Sitting in Gregg's secret place in the woods I stare into the water. There's not point in calling it secret or Gregg's now. It's neither of those things. It's become a place for all of us. Still technically a secret from everyone else in the pack, but not from our close family. Daniel, Kelly, Trevor, the kids, Marcus too, they all knew about it. It's the place we all shared secrets, safe from other ears. It's the place we went to be alone, yet we were always found.

Looking into the small stream, I imagine it's like the water the Moon Goddess tapped so long ago. Lightly dragging the tip of my finger along the surface, I prayed today it would show me my daughter. Like every time before though, it did not.

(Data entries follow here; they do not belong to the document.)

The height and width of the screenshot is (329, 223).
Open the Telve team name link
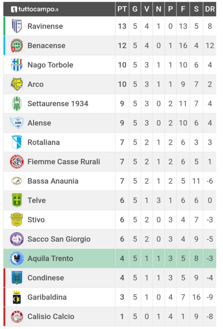(37, 200)
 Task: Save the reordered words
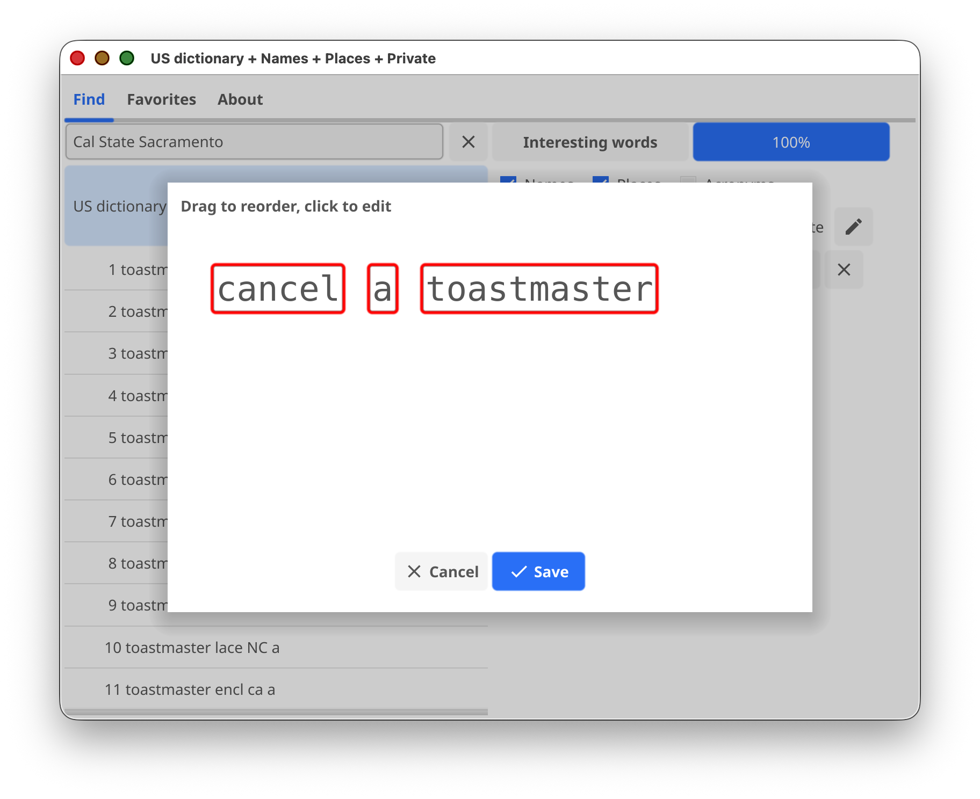(538, 571)
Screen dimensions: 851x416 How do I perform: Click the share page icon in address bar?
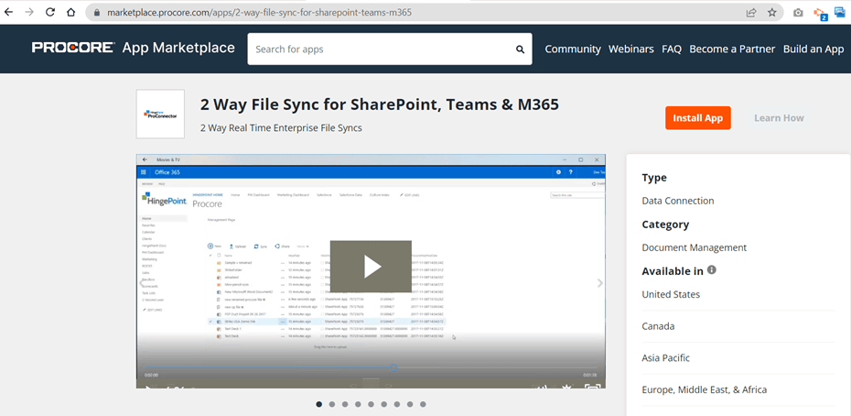(x=750, y=13)
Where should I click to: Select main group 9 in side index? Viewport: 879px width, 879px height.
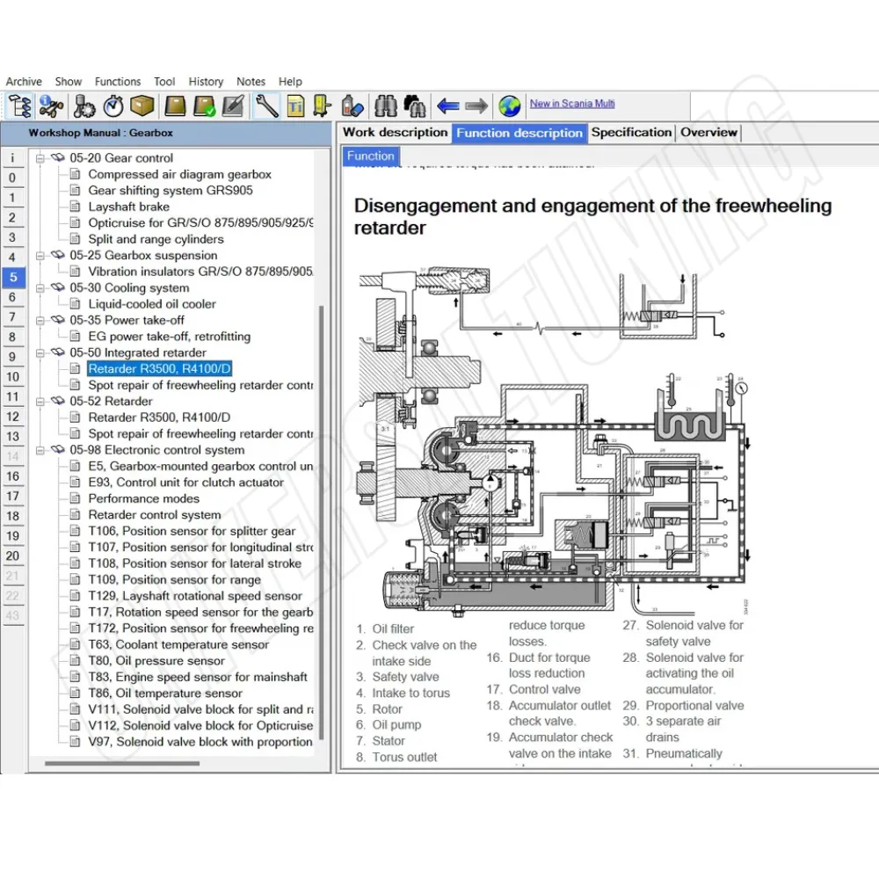point(12,357)
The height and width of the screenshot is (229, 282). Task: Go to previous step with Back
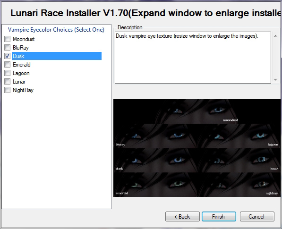182,216
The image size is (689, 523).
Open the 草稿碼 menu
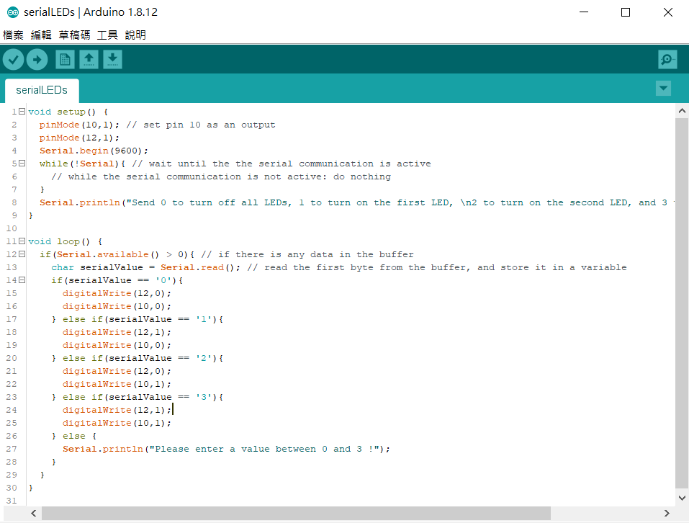[74, 35]
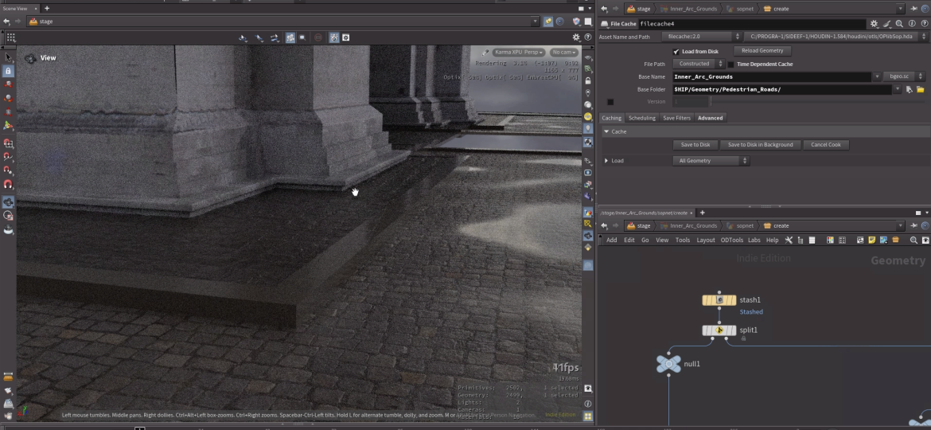931x430 pixels.
Task: Toggle the Version checkbox
Action: tap(610, 102)
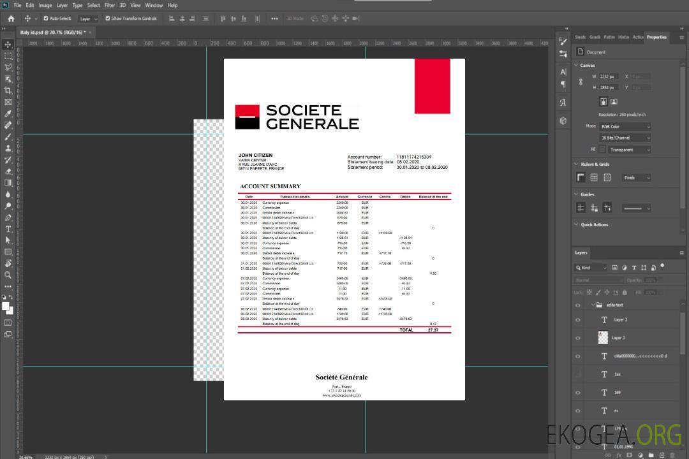Image resolution: width=689 pixels, height=459 pixels.
Task: Switch to the Actions panel tab
Action: [x=638, y=37]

Adira was gone. It's been seventeen years since she was taken. Soon she'd shift and I'd miss that too along with every other milestone. No visions or dreams came to me involving her. Febris believes it might have to do with magic. Her hopes are a witch is blocking me. Kelly and Marcus both beg me to move on and see reason. How can I though? She's my little girl. I'd rather believe she's still alive than the possibility she is not.

Lately I've even felt Daniel's grief heighten. As if he's finally coming to terms and accepting her absence. Like he's mourning her, like she's dead. His emotions are felt so strongly through our link Amaris whimpers from it. Sometimes she even tries to talk me into moving on. I can't, I won't.

She was our first child together. Daniel and I had made the most beautiful little girl. Adira was going to be strong. The way she cried and laughed made me imagine how she would be when she got older. Our daughter would have been outspoken. She would be the kind of person to fight for what she wanted. My only hope now is that she fights to come home. If she even knows where home is.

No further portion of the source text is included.